Nat Nanotechnol. 2012 Feb 19;7(4):237-41. doi: 10.1038/nnano.2012.18.
Metal nanoparticles are used as catalysts in a variety of important chemical reactions, and can have a range of different shapes, with facets and sites that differ in catalytic reactivity. To develop better catalysts it is necessary to determine where catalysis occurs on such nanoparticles and what structures are more reactive. Surface science experiments or theory can be used to predict the reactivity of surfaces with a known structure, and the reactivity of nanocatalysts can often be rationalized from a knowledge of their well-defined surface facets. Here, we show that a knowledge of the surface facets of a gold nanorod catalyst is insufficient to predict its reactivity, and we must also consider defects on the surface of the nanorod. We use super-resolution fluorescence microscopy to quantify the catalysis of the nanorods at a temporal resolution of a single catalytic reaction and a spatial resolution of ∼40 nm. We find that within the same surface facets on the sides of a single nanorod, the reactivity is not constant and exhibits a gradient from the centre of the nanorod towards its two ends. Furthermore, the ratio of the reactivity at the ends of the nanorod to the reactivity at the sides varies significantly from nanorod to nanorod, even though they all have the same surface facets.

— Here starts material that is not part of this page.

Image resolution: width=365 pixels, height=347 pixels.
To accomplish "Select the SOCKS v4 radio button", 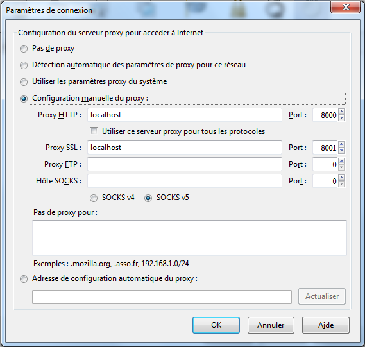I will tap(94, 198).
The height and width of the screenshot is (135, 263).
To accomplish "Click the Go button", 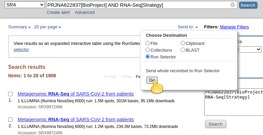I will [152, 80].
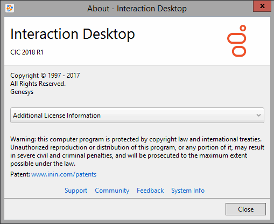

金属纳米粒子在各种重要的化学反应中被用作催化剂,它们可以具有不同的形状,其表面的晶面和位置在催化反应性方面存在差异。为了开发更好的催化剂,有必要确定在这些纳米粒子上何处发生催化作用以及哪些结构具有更高的反应性。表面科学实验或理论可用于预测具有已知结构的表面的反应性,并且通常可以从对其明确定义的表面晶面的了解来合理化纳米催化剂的反应性。在这里,我们表明,仅了解金纳米棒催化剂的表面晶面不足以预测其反应性,我们还必须考虑纳米棒表面的缺陷。我们使用超分辨率荧光显微镜以单个催化反应的时间分辨率和约 40nm 的空间分辨率来量化纳米棒的催化作用。我们发现,在单个纳米棒的两侧相同的表面晶面上,反应性不是恒定的,而是从纳米棒的中心向其两端呈梯度变化。此外,即使它们都具有相同的表面晶面,纳米棒两端的反应性与纳米棒侧面的反应性之比也有很大差异。